Extract provided
• • • •
That what I was thinking too 7k will buy a decent discbine around here.


----------



## Hokelund Farm (Feb 4, 2014)

Not much lowland. Mostly established alfalfa mixes.
Lets ignore the custom work scenarios and just focus on the pros and cons of an older self propelled machine vs a little newer pull type.

Will a 12' self propelled of that age save much time vs a little newer 9-10' sickle? I figured the SP wouldn't be much faster than a discbine.


----------



## 8350HiTech (Jul 26, 2013)

Hokelund Farm said:


> Not much lowland. Mostly established alfalfa mixes.
> Lets ignore the custom work scenarios and just focus on the pros and cons of an older self propelled machine vs a little newer pull type.
> 
> Will a 12' self propelled of that age save much time vs a little newer 9-10' sickle? I figured the SP wouldn't be much faster than a discbine.


If you have enough tractor, a 9' discbine will run circles around an aged SP haybine.


----------



## Hokelund Farm (Feb 4, 2014)

Tractor could be a limiting factor.
We pull the 9' haybine no problem with our 560 diesel or even our 460 gas. From what I understand Discbines take a little more power?
The next step up tractor wise is a 1086 which is our tillage/round baling tractor. So that gives you an idea of the size of operation. A big discbine to pull behind that is out of our budget.


----------



## Teslan (Aug 20, 2011)

We had a 1495 NH swather. With a sharp sickle that will out cut that Hesston hands down in grass hay. Alfalfa about the same. And I would say that 1495 would be faster then a pull type sickle and as the ad says you would run over less hay. Now everyone that has commented that a PT discbine is much faster then both those sp sickle machine are right. If we still had the NH 1495 I would be going about 2-3 mph in the grass hay I'm going to cut today. With our rotary sp swather I will be going 8-9 mph with no fear of plugging up.


----------



## PaMike (Dec 7, 2013)
• • • •
Aim 1
Copy out the passage of the hay equipment thread word for word, from "If you have" up to and including "a limiting factor.".
Aim 2
Answer these questions using the hay equipment thread:
(a) Which two tractors does Hokelund Farm say can pull the 9' haybine without trouble?
(b) What self-propelled machine did Teslan's operation previously own?
(c) At what speed does Teslan expect to cut grass hay with the rotary self-propelled swather?
Aim 3
List every tractor that Hokelund Farm names in the hay equipment thread.

Data listing
• • • •
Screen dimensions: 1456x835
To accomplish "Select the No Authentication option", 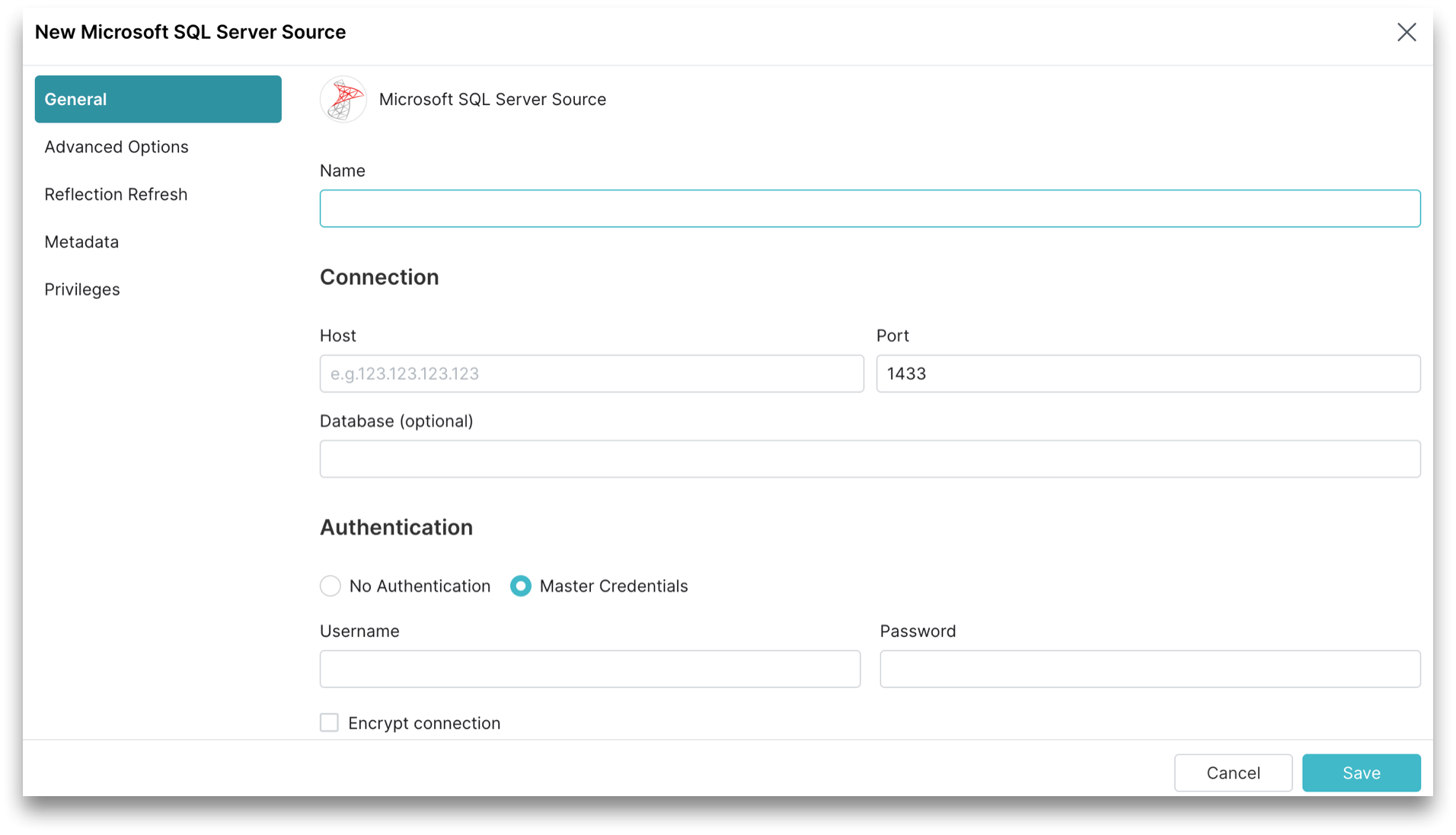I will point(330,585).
• • • •
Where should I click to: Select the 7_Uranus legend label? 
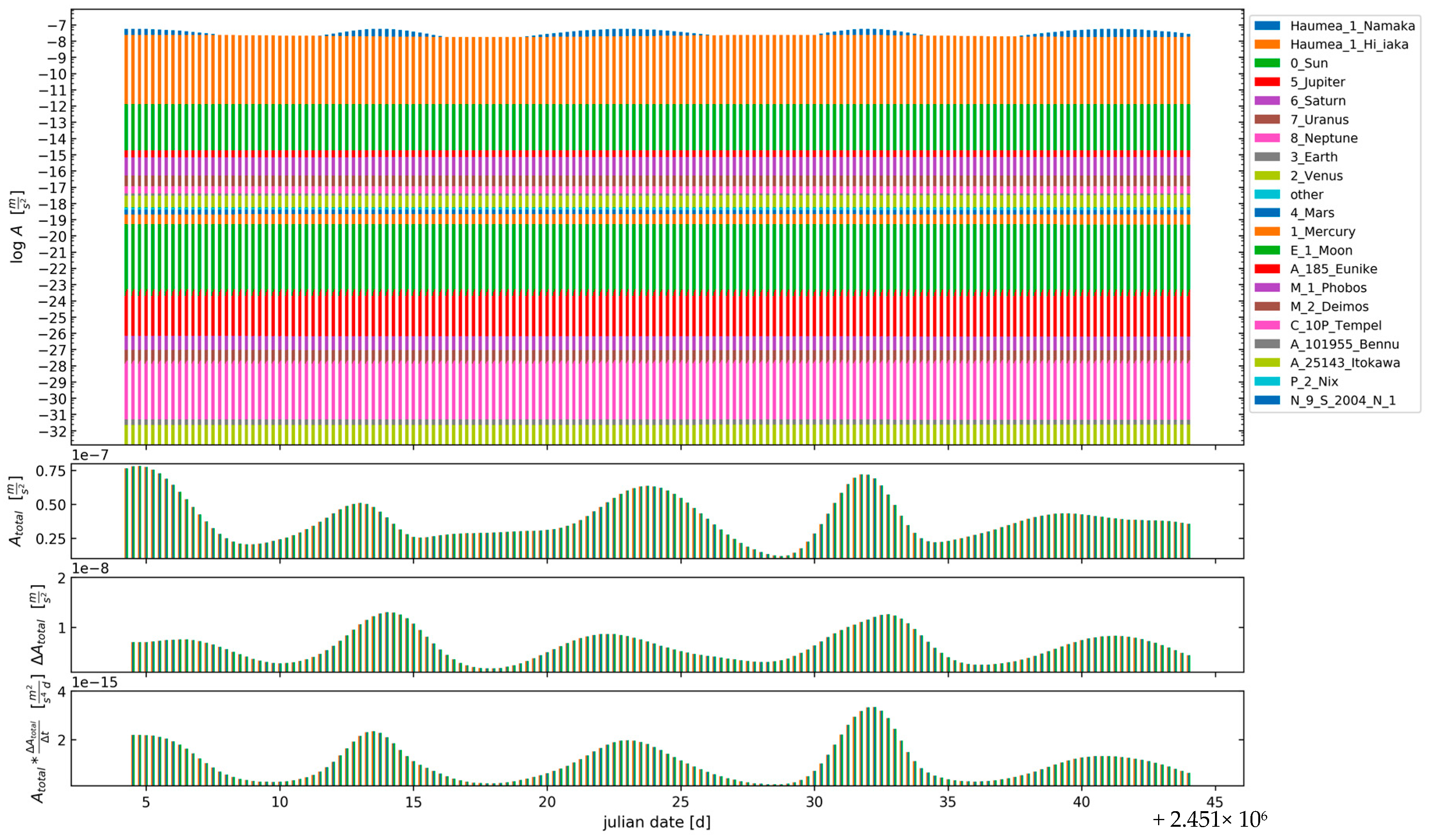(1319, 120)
• • • •
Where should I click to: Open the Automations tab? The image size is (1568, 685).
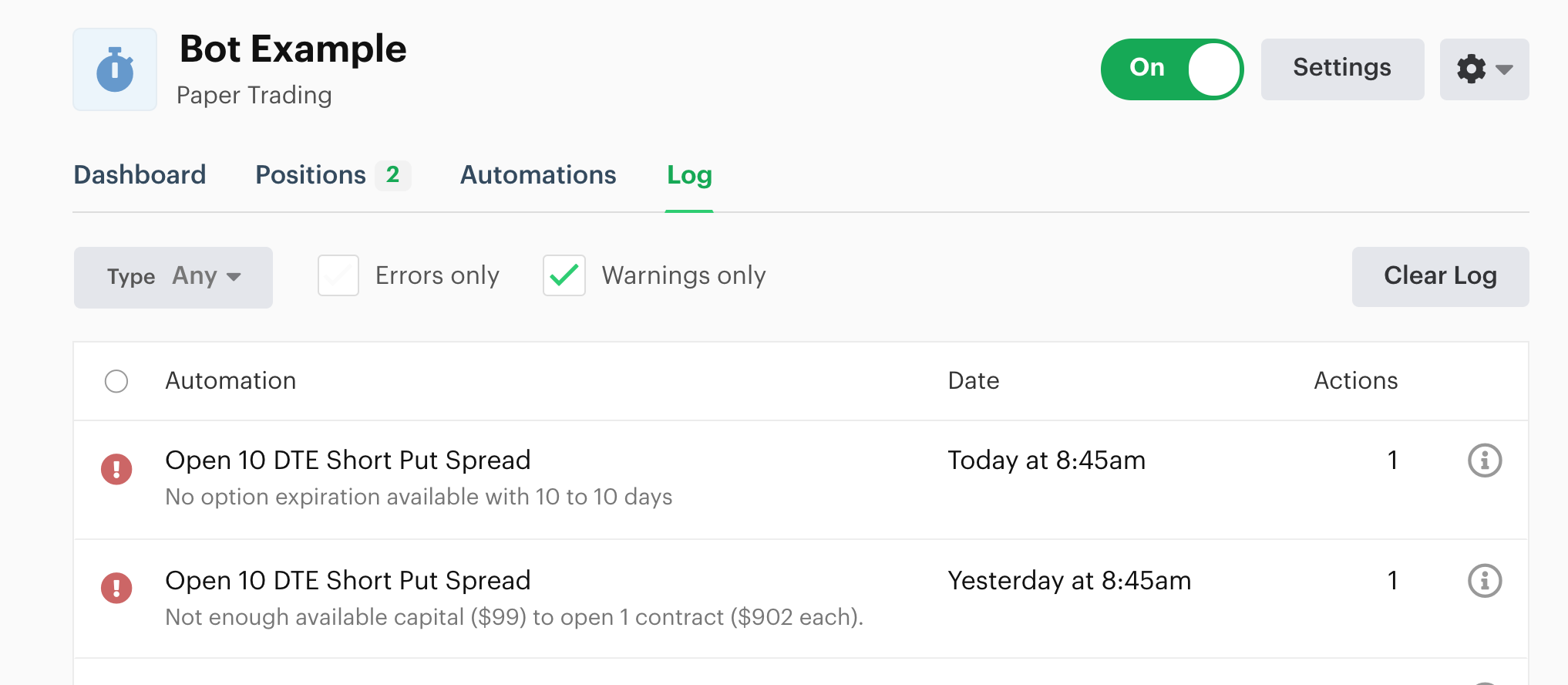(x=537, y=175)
• • • •
Task solution 1
If you have enough tractor, a 9' discbine will run circles around an aged SP haybine.


----------



## Hokelund Farm (Feb 4, 2014)

Tractor could be a limiting factor.

Task solution 2
(a) The 560 diesel and the 460 gas.
(b) A 1495 NH swather.
(c) 8-9 mph.

Task solution 3
560 diesel
460 gas
1086